DATA SHOWN:
○ ○ ○

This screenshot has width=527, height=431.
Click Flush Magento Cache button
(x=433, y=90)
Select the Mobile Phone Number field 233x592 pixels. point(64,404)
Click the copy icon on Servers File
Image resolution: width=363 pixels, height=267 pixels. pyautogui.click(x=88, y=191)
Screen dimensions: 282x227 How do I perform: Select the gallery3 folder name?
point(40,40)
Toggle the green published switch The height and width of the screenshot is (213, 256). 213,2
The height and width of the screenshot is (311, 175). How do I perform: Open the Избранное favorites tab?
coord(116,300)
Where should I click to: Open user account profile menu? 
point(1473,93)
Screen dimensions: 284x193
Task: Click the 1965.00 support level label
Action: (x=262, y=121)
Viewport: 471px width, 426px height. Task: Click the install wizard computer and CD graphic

○ ○ ○

DIRECTIONS FOR THIS TASK:
All of the entries above should be written out again exactly.

SOLUTION BELOW:
This screenshot has width=527, height=431.
Click Flush Magento Cache button
(x=433, y=90)
Select the Mobile Phone Number field 233x592 pixels. point(64,404)
Click the copy icon on Servers File
Image resolution: width=363 pixels, height=267 pixels. pyautogui.click(x=88, y=191)
Screen dimensions: 282x227 How do I perform: Select the gallery3 folder name?
point(40,40)
Toggle the green published switch The height and width of the screenshot is (213, 256). 213,2
The height and width of the screenshot is (311, 175). How do I perform: Open the Избранное favorites tab?
coord(116,300)
Where should I click to: Open user account profile menu? 
point(1473,93)
Screen dimensions: 284x193
Task: Click the 1965.00 support level label
Action: (x=262, y=121)
Viewport: 471px width, 426px height. Task: Click the install wizard computer and CD graphic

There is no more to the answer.